Comme j’imagine la plupart d’entre vous, j’ai beaucoup entendu parler, ces dernières semaines, de l’écrivaine Anne Bert, atteinte de la maladie de Charcot, qui a été euthanisée le 2 octobre dernier dans un hôpital belge. Son histoire et les interviews qu’elle avait données m’avaient, peut-être pas bouleversée, mais en tout cas, sérieusement ébranlée. Et puis, le 4 octobre, son livre posthume Le tout dernier été est paru chez Fayard. J’avais très envie de le lire. J’ai donc fait une demande de lecture à l’éditeur via le site Netgalley. Sans grande conviction : Mon blog n’est pas parmi les plus lus et, vu le tapage médiatique, j’imagine que ce livre n’aura pas besoin de beaucoup de publicité pour se vendre. J’ai été très surprise, hier, de recevoir une notification m’indiquant que l’éditeur avait accepté ma demande. Ce matin, j’ai téléchargé le livre sur ma tablette, en me promettant de le commencer ce soir. Et puis, l’onglet « lire maintenant ? » s’est ouvert. Dévorée par la curiosité, j’ai cliqué sur « oui » en me jurant de ne lire que les deux ou trois premières pages. Au plus, le premier chapitre. Juste pour avoir une idée. Parce qu’il n’est pas dans mes habitudes de lire pendant la journée.

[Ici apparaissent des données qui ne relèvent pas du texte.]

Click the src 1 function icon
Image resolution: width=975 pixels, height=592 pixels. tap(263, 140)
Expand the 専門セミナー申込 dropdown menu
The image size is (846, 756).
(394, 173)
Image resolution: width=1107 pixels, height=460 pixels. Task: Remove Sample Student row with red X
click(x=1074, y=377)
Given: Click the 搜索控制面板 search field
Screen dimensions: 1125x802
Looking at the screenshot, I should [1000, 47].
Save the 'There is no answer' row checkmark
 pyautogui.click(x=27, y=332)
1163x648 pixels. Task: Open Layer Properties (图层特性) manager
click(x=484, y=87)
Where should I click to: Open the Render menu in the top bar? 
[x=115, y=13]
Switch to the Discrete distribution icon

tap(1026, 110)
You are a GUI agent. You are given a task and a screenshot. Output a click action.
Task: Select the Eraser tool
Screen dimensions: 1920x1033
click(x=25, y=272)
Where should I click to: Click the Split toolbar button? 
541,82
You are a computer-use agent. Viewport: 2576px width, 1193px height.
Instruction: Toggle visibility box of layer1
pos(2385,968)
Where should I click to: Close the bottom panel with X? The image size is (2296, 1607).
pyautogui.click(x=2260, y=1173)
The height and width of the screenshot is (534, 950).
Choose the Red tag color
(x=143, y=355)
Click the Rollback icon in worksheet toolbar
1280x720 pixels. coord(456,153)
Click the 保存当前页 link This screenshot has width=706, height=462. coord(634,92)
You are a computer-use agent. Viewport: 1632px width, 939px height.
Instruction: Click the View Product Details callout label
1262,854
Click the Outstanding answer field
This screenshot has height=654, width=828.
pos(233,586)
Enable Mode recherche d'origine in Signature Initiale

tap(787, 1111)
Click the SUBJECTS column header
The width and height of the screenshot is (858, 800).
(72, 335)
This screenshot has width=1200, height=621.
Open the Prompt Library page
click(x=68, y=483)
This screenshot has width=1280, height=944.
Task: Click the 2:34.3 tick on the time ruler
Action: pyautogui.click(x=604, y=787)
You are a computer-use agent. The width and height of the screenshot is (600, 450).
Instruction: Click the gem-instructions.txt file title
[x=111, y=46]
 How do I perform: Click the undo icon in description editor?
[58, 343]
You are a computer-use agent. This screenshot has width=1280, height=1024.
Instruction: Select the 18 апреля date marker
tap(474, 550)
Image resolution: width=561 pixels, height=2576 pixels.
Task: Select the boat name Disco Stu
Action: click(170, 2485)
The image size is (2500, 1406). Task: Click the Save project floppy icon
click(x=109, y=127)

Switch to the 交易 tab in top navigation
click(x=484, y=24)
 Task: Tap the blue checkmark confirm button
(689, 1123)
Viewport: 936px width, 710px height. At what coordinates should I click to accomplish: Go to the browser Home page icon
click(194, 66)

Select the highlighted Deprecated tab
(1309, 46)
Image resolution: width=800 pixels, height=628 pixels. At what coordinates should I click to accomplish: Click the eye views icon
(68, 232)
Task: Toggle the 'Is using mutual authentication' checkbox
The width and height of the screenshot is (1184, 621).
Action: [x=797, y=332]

Je n’ai pas pu refermer ma tablette. J’ai lu sans discontinuer pendant deux heures, happée par les mots d’Anne Bert. Des mots très beaux, très forts, jamais pathétiques, jamais voyeurs, jamais dérangeants. Des mots qui m’ont bousculée au plus profond de moi. Parce qu’autant le dire tout de suite : On ne sort pas indemne de ce récit. Comment le pourrait-on devant tant de souffrance et de révolte ? Car c’est d’abord cela le récit d’Anne Bert : Une souffrance et une révolte indicibles devant ce corps qui devient ennemi, devant la promesse de l’enfer à venir. Une haine de ce que ce corps -qu’elle a pourtant tant aimé- est en train de devenir. Lisant ses mots, j’ai compris le souhait de cette femme de ne pas poursuivre plus loin le combat perdu d’avance : Quand on est arrivé au bout de la souffrance, au bout de ce qui est acceptable, où peut-on trouver le réconfort sinon dans la mort ? Malgré l’amour infini que lui portent son mari, sa fille, sa maman, ses amis nombreux, sa soeur, malgré leur présence exemplaire, malgré leur acceptation. Parce que  la souffrance,  la mort qui arrive, sont des moments si intimes qu’on est, malgré tout, toujours seul quand on les vit.

Mais le récit d’Anne Bert, c’est aussi paradoxalement un hymne à la vie et aux petites choses qui la font. C’est un hymne aux fleurs de son jardin, à ses arbres, à sa chère campagne charentaise, à l’océan, au vent qui glisse sur les jambes, aux merles qui chantent, c’est un hymne à la vie comme on en écrit seulement lorsque l’on sait que tout va s’arrêter bientôt.

Le récit d’Anne Bert, c’est enfin l’histoire glaçante -et forcément un peu dérangeante- d’une femme qui prépare sa mort. Presque sereinement, comme un soulagement, avant que l’émotion ne la rattrape parfois, à l’évocation d’un souvenir, devant le rire de sa fille, devant toutes les dernières fois. « On n’est pas sérieux quand on va mourir », ose Anne Bert. Dernière pirouette d’une femme qui aimait trop la vie pour se laisser mourir.